# TASK REQUIREMENTS:
Nothing but the lines from the one containing "This screenshot has height=808, width=1512." through the last line of the data below should be returned, each exactly as it stands, pictures excluded.

####################

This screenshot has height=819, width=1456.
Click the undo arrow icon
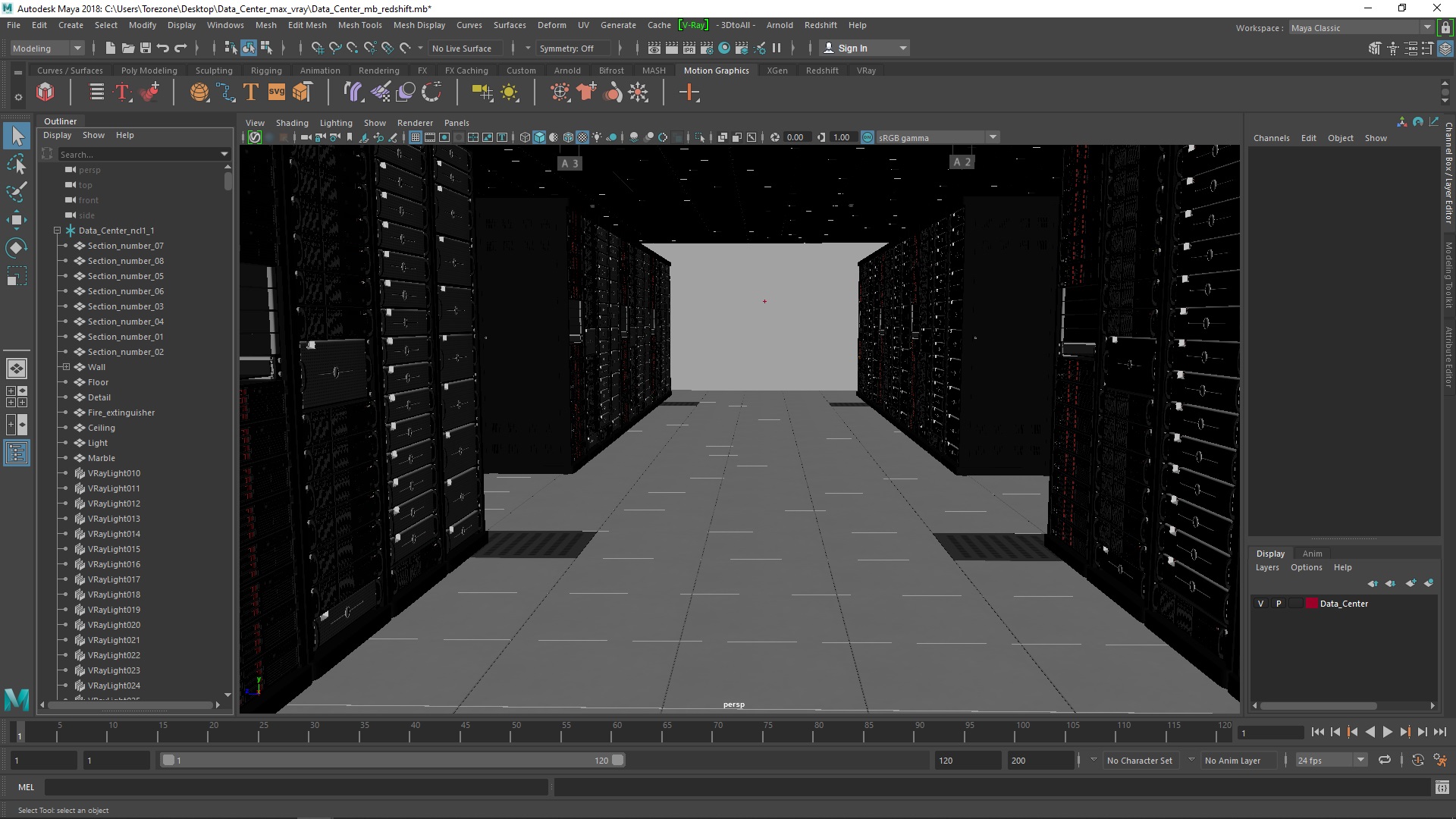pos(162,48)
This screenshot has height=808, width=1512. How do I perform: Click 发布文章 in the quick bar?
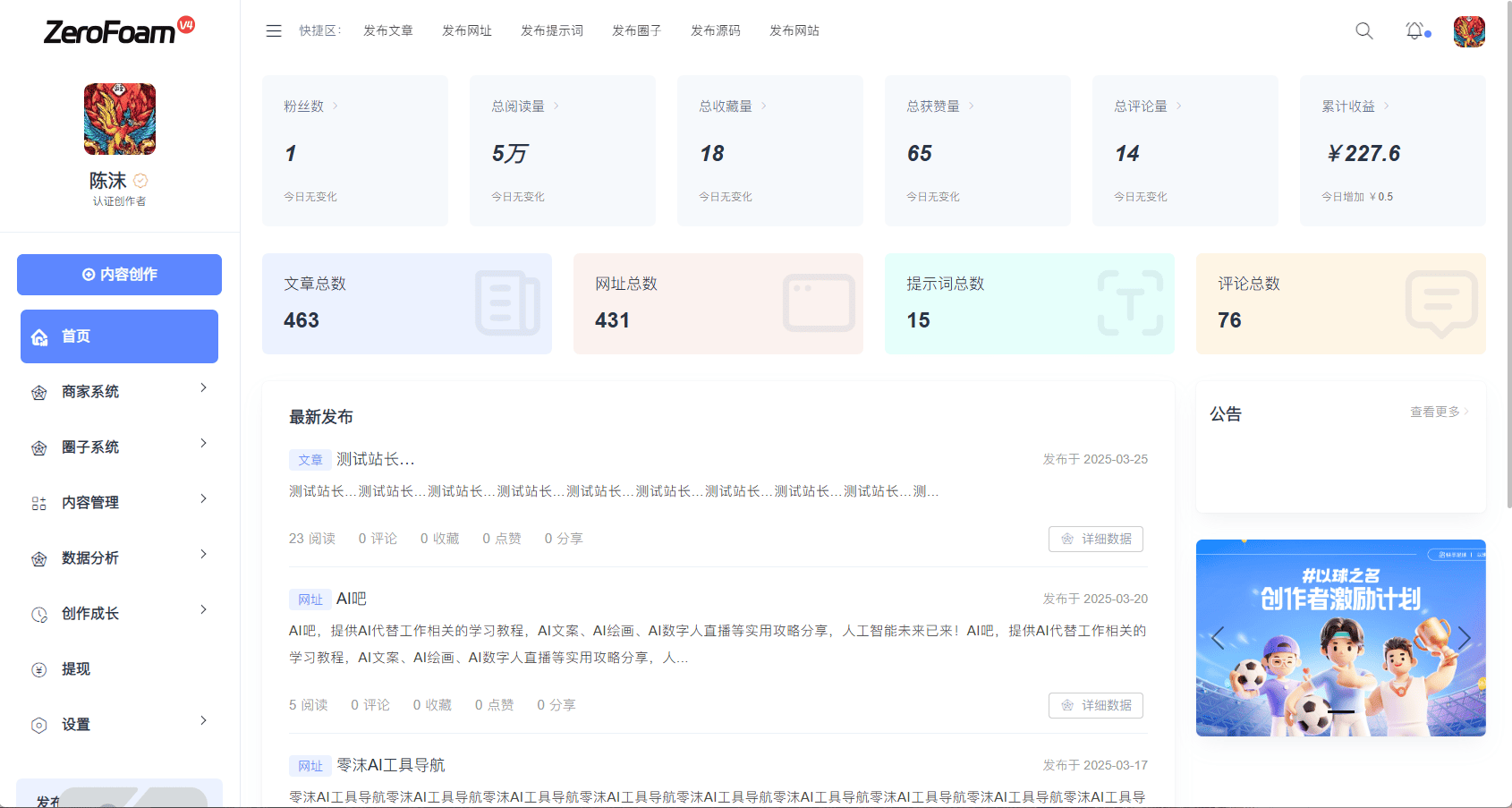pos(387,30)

####################

# RESULT OF THIS TASK:
This screenshot has height=808, width=1512. How do I perform: Click 发布文章 in the quick bar?
pos(387,30)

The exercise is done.